La primera parte de la pregunta, de por qué al entonces gobernador de Guerrero no lo acusaron en 2014 aun con información y evidencias que lo vinculaban a la pareja municipal de Iguala, tiene al menos dos respuestas. La primera apunta a que el presidente Peña Nieto no quiso o no pudo acusar y detener a Aguirre, a pesar de que sí se lo sugirieron en su momento algunos de sus colaboradores más cercanos, porque Aguirre era amigo y protegido del entonces secretario de Gobernación, Miguel Osorio Chong. Y la segunda, porque al final se trataba de un gobernador de la oposición, entonces del PRD que en su momento había sido impulsado y postulado por el obradorismo.

Aguirre también era apoyado por Marcelo Ebrard y en su momento por López Obrador, quien en 2011, cuando aún controlaba el PRD y se enfilaba hacia su segunda candidatura presidencial, apoyó no sólo la campaña de Ángel Heladio, sino que también impulsó personalmente a José Luis Abarca para que fuera presidente municipal de Iguala por el perredismo.
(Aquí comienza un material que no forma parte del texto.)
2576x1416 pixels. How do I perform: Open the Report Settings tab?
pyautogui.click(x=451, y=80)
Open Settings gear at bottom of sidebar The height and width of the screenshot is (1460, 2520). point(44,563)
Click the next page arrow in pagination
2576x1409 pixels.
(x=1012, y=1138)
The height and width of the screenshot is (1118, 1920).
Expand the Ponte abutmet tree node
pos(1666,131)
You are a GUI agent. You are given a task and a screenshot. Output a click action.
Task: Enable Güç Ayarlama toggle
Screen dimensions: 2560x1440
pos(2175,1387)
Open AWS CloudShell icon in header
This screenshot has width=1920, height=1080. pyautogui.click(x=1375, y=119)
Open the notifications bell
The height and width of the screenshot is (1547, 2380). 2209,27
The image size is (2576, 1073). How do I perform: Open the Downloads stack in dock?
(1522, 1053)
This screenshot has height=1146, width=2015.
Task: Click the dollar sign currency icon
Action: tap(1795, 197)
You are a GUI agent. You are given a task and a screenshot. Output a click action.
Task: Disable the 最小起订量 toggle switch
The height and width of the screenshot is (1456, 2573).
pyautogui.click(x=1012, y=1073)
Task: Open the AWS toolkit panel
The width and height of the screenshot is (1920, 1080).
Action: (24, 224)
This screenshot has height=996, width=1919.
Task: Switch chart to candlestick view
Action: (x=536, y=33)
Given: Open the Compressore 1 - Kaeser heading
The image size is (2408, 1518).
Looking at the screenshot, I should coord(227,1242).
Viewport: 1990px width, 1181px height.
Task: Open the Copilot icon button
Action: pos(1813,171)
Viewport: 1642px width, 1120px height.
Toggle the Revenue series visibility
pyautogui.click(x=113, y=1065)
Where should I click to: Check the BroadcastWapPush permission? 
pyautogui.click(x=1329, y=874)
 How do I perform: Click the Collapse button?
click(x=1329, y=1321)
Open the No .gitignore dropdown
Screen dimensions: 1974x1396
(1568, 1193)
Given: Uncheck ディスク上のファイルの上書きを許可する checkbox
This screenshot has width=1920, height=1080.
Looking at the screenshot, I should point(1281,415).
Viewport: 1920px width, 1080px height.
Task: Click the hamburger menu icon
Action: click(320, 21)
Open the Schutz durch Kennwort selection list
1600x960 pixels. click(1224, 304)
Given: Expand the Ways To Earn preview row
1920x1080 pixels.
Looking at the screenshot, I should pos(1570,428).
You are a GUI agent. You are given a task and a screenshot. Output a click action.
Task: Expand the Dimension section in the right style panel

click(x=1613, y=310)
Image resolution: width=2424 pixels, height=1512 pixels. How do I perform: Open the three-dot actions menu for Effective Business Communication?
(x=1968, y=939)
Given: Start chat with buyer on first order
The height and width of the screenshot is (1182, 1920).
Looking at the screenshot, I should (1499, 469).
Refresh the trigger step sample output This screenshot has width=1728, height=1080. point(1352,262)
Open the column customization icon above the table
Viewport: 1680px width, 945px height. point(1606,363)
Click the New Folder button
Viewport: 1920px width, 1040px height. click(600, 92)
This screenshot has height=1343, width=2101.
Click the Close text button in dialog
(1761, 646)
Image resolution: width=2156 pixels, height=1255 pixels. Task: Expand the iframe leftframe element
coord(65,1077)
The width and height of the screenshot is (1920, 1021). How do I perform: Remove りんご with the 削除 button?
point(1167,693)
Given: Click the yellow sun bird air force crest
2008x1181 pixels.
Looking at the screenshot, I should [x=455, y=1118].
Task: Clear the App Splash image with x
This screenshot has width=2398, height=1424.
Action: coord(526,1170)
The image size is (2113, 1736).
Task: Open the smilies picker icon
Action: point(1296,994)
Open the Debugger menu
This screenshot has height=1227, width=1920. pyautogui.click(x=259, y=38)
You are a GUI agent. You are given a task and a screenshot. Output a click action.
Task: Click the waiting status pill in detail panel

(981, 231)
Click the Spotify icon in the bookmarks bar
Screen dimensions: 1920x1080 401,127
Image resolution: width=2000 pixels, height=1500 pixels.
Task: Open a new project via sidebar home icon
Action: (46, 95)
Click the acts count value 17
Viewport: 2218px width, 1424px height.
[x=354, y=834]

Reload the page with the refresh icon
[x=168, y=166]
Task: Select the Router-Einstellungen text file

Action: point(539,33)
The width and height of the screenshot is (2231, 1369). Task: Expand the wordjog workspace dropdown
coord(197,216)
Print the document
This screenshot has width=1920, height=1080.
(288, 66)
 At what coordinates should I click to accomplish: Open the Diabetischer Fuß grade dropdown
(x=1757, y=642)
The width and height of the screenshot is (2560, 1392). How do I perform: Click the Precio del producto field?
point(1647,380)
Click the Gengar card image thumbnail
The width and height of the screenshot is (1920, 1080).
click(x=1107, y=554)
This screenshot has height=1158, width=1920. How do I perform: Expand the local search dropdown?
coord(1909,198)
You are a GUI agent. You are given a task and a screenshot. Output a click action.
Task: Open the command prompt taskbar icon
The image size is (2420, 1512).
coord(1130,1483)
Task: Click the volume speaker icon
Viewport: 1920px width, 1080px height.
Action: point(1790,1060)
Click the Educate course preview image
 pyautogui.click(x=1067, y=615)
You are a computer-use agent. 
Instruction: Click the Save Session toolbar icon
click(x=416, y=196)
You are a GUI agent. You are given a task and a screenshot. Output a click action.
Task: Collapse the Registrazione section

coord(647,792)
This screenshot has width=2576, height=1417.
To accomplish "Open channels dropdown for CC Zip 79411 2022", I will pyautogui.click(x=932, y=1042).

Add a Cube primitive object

Así que hoy, 14 años después, y cuando su detención resulta ampliamente conveniente para venderla como justicia para los normalistas de Ayotzinapa y para mostrar que la FGR sí actúa (aunque sólo sea desenterrando muertos y delitos de opositores del pasado), Ángel Aguirre se cayó del paraíso de la impunidad y pagará sus presuntos delitos de ocultamiento de evidencias, y de paso sus pecados de haber mordido la manzana de aquel triángulo amoroso que mantuvo con María de los Ángeles, con el alcalde Abarca y con el Cártel de los Guerreros Unidos.